Nous avons constaté dans les lignes précédentes que Biya préfère vivre à l’extérieur du Cameroun, il  préfère les’’ blancs’’ au Camerounais, il est plus intéressé par l’actualité française que par l’actualité camerounaise, il est coupé de son peuple et de ses réalités quotidiennes, il ne tient pas de conférences de presse pour répondre aux questions des journalistes sur les grands faits d’actualité, Il n’a jamais participé à un débat contradictoire pour justifier la multitude des mandats qu’il a brigués, pour exposer et défendre ses projets, il ne tient pas de conseil des ministres, Ses plus proches collaborateurs le rencontrent rarement et ne connaissent pas son emploi du temps, Ils n’assistent pas  aux réunions africaines, Il se déplace rarement à l’intérieur du pays, il nomme des morts.

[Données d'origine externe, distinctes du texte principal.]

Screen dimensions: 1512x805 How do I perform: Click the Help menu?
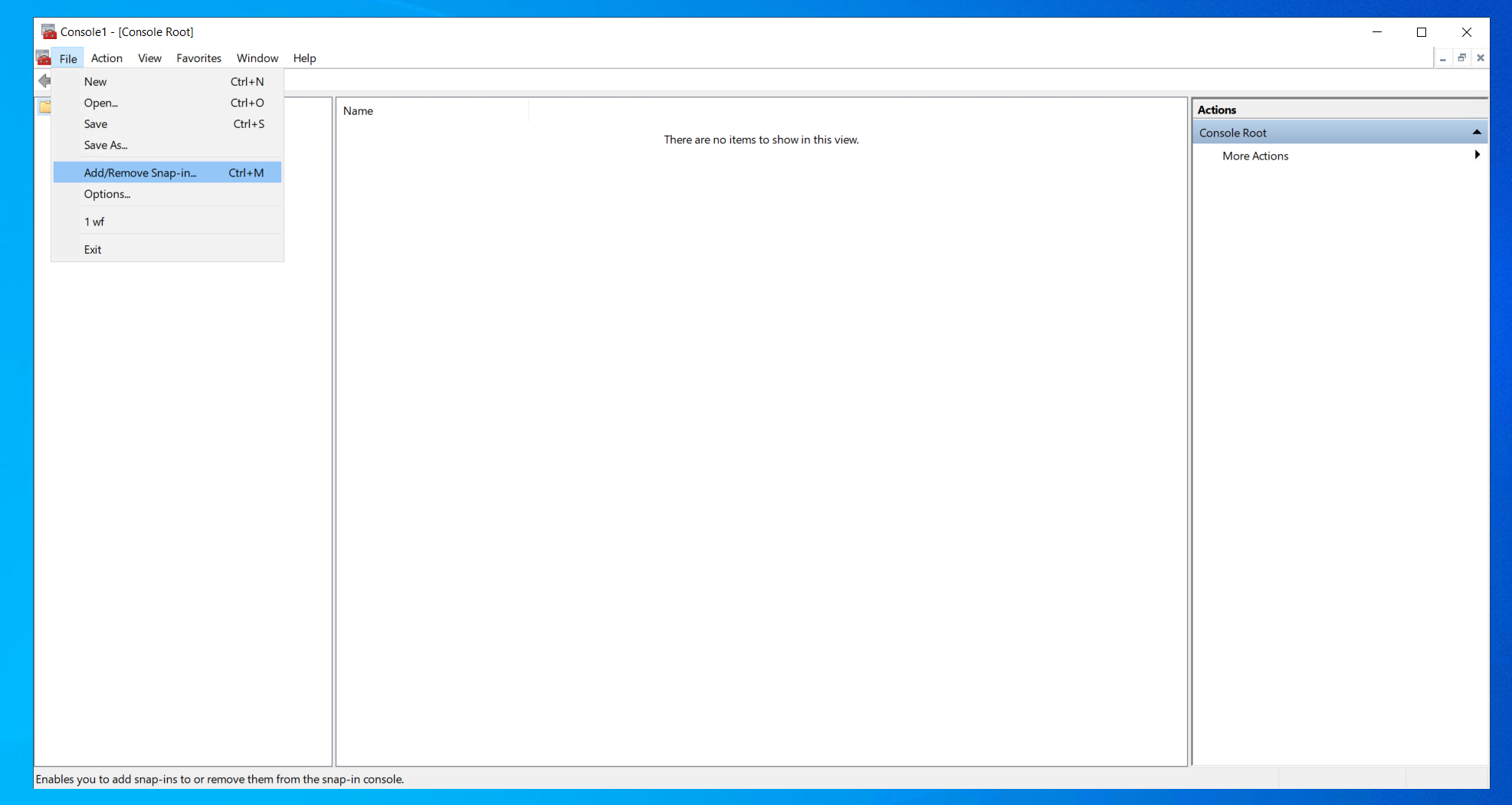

On est tenté de croire qu’il se comporte comme un vacancier à la retraite en visite au Cameroun. Il a peut être décidé de mourir au pouvoir. Au regard de tout ceci, on se demande comment est ce qu’il procède pour se maintenir au pouvoir. Lorsque Biya quittera le pouvoir (mort ou vif), les Camerounais eux-mêmes auront beaucoup du mal à expliquer au monde et aux  générations futures comment est ce qu’un individu aussi incompétent, absent, paresseux, fatigué, inerte, fantomatique  a pu se maintenir aussi longtemps au pouvoir sans être déboulonné par son peuple ou par l’armée.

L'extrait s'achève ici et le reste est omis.